■ STORED DATA:
● ● ● ● ● ● ●
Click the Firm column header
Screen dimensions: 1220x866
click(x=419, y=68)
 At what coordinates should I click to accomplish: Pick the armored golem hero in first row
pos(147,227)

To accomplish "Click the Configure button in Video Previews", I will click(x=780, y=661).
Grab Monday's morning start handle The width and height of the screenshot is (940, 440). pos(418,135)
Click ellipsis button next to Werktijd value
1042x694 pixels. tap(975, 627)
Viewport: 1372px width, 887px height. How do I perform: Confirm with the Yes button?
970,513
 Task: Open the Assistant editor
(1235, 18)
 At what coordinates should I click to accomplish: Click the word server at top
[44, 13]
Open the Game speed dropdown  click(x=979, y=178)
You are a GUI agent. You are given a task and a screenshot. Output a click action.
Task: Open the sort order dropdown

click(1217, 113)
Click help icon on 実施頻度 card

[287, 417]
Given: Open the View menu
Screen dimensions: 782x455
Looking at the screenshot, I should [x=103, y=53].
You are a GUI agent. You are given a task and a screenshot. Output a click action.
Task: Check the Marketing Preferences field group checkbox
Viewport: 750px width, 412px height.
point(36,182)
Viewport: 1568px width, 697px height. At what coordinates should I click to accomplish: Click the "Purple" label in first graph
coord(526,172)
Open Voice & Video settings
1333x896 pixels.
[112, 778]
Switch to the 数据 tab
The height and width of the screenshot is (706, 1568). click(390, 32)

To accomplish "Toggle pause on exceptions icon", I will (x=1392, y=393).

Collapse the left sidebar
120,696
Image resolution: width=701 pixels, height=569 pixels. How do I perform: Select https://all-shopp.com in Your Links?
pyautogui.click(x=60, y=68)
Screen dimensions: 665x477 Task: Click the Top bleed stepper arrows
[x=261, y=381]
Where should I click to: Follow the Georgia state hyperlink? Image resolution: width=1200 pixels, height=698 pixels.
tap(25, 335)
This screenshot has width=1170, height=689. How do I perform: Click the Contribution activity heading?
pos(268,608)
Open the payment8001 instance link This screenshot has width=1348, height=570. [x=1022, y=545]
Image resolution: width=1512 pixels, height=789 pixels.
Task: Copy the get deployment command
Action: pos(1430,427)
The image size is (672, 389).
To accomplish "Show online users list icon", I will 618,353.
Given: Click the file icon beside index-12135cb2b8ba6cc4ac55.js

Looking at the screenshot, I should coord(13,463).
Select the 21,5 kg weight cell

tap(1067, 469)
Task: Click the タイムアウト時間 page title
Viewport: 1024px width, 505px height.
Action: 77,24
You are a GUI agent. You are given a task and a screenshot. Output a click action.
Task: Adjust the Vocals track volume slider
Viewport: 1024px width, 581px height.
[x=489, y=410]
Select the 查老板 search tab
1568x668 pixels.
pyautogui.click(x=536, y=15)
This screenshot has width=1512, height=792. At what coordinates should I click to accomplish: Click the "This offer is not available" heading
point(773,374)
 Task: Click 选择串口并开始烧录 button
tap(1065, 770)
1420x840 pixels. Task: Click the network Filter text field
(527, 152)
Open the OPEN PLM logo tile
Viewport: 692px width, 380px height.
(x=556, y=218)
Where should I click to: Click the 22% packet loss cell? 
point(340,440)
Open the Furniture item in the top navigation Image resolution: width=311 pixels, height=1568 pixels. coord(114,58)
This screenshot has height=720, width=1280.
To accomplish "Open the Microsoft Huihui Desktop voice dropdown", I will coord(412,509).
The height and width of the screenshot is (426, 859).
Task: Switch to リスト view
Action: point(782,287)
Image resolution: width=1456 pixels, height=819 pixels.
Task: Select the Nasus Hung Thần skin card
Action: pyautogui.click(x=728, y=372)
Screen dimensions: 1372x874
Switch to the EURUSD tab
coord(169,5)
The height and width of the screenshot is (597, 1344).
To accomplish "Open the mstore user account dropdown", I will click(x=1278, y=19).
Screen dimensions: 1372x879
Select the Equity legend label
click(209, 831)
● ● ● ● ● ● ●
■ WHAT YOU WILL DO: Render the entries above as a Markdown table with two columns, Row and Line. Put each non-blank line in its own row, numbered in order.

■ FULL SOLUTION:
| Row | Line |
|---|---|
| 1 | Click the Firm column header |
| 2 | Screen dimensions: 1220x866 |
| 3 | click(x=419, y=68) |
| 4 |  At what coordinates should I click to accomplish: Pick the armored golem hero in first row |
| 5 | pos(147,227) |
| 6 | To accomplish "Click the Configure button in Video Previews", I will click(x=780, y=661). |
| 7 | Grab Monday's morning start handle The width and height of the screenshot is (940, 440). pos(418,135) |
| 8 | Click ellipsis button next to Werktijd value |
| 9 | 1042x694 pixels. tap(975, 627) |
| 10 | Viewport: 1372px width, 887px height. How do I perform: Confirm with the Yes button? |
| 11 | 970,513 |
| 12 |  Task: Open the Assistant editor |
| 13 | (1235, 18) |
| 14 |  At what coordinates should I click to accomplish: Click the word server at top |
| 15 | [44, 13] |
| 16 | Open the Game speed dropdown  click(x=979, y=178) |
| 17 | You are a GUI agent. You are given a task and a screenshot. Output a click action. |
| 18 | Task: Open the sort order dropdown |
| 19 | click(1217, 113) |
| 20 | Click help icon on 実施頻度 card |
| 21 | [287, 417] |
| 22 | Given: Open the View menu |
| 23 | Screen dimensions: 782x455 |
| 24 | Looking at the screenshot, I should [x=103, y=53]. |
| 25 | You are a GUI agent. You are given a task and a screenshot. Output a click action. |
| 26 | Task: Check the Marketing Preferences field group checkbox |
| 27 | Viewport: 750px width, 412px height. |
| 28 | point(36,182) |
| 29 | Viewport: 1568px width, 697px height. At what coordinates should I click to accomplish: Click the "Purple" label in first graph |
| 30 | coord(526,172) |
| 31 | Open Voice & Video settings |
| 32 | 1333x896 pixels. |
| 33 | [112, 778] |
| 34 | Switch to the 数据 tab |
| 35 | The height and width of the screenshot is (706, 1568). click(390, 32) |
| 36 | To accomplish "Toggle pause on exceptions icon", I will (x=1392, y=393). |
| 37 | Collapse the left sidebar |
| 38 | 120,696 |
| 39 | Image resolution: width=701 pixels, height=569 pixels. How do I perform: Select https://all-shopp.com in Your Links? |
| 40 | pyautogui.click(x=60, y=68) |
| 41 | Screen dimensions: 665x477 Task: Click the Top bleed stepper arrows |
| 42 | [x=261, y=381] |
| 43 | Where should I click to: Follow the Georgia state hyperlink? Image resolution: width=1200 pixels, height=698 pixels. |
| 44 | tap(25, 335) |
| 45 | This screenshot has width=1170, height=689. How do I perform: Click the Contribution activity heading? |
| 46 | pos(268,608) |
| 47 | Open the payment8001 instance link This screenshot has width=1348, height=570. [x=1022, y=545] |
| 48 | Image resolution: width=1512 pixels, height=789 pixels. |
| 49 | Task: Copy the get deployment command |
| 50 | Action: pos(1430,427) |
| 51 | The image size is (672, 389). |
| 52 | To accomplish "Show online users list icon", I will 618,353. |
| 53 | Given: Click the file icon beside index-12135cb2b8ba6cc4ac55.js |
| 54 | Looking at the screenshot, I should coord(13,463). |
| 55 | Select the 21,5 kg weight cell |
| 56 | tap(1067, 469) |
| 57 | Task: Click the タイムアウト時間 page title |
| 58 | Viewport: 1024px width, 505px height. |
| 59 | Action: 77,24 |
| 60 | You are a GUI agent. You are given a task and a screenshot. Output a click action. |
| 61 | Task: Adjust the Vocals track volume slider |
| 62 | Viewport: 1024px width, 581px height. |
| 63 | [x=489, y=410] |
| 64 | Select the 查老板 search tab |
| 65 | 1568x668 pixels. |
| 66 | pyautogui.click(x=536, y=15) |
| 67 | This screenshot has width=1512, height=792. At what coordinates should I click to accomplish: Click the "This offer is not available" heading |
| 68 | point(773,374) |
| 69 |  Task: Click 选择串口并开始烧录 button |
| 70 | tap(1065, 770) |
| 71 | 1420x840 pixels. Task: Click the network Filter text field |
| 72 | (527, 152) |
| 73 | Open the OPEN PLM logo tile |
| 74 | Viewport: 692px width, 380px height. |
| 75 | (x=556, y=218) |
| 76 | Where should I click to: Click the 22% packet loss cell?  |
| 77 | point(340,440) |
| 78 | Open the Furniture item in the top navigation Image resolution: width=311 pixels, height=1568 pixels. coord(114,58) |
| 79 | This screenshot has height=720, width=1280. |
| 80 | To accomplish "Open the Microsoft Huihui Desktop voice dropdown", I will coord(412,509). |
| 81 | The height and width of the screenshot is (426, 859). |
| 82 | Task: Switch to リスト view |
| 83 | Action: point(782,287) |
| 84 | Image resolution: width=1456 pixels, height=819 pixels. |
| 85 | Task: Select the Nasus Hung Thần skin card |
| 86 | Action: pyautogui.click(x=728, y=372) |
| 87 | Screen dimensions: 1372x874 |
| 88 | Switch to the EURUSD tab |
| 89 | coord(169,5) |
| 90 | The height and width of the screenshot is (597, 1344). |
| 91 | To accomplish "Open the mstore user account dropdown", I will click(x=1278, y=19). |
| 92 | Screen dimensions: 1372x879 |
| 93 | Select the Equity legend label |
| 94 | click(209, 831) |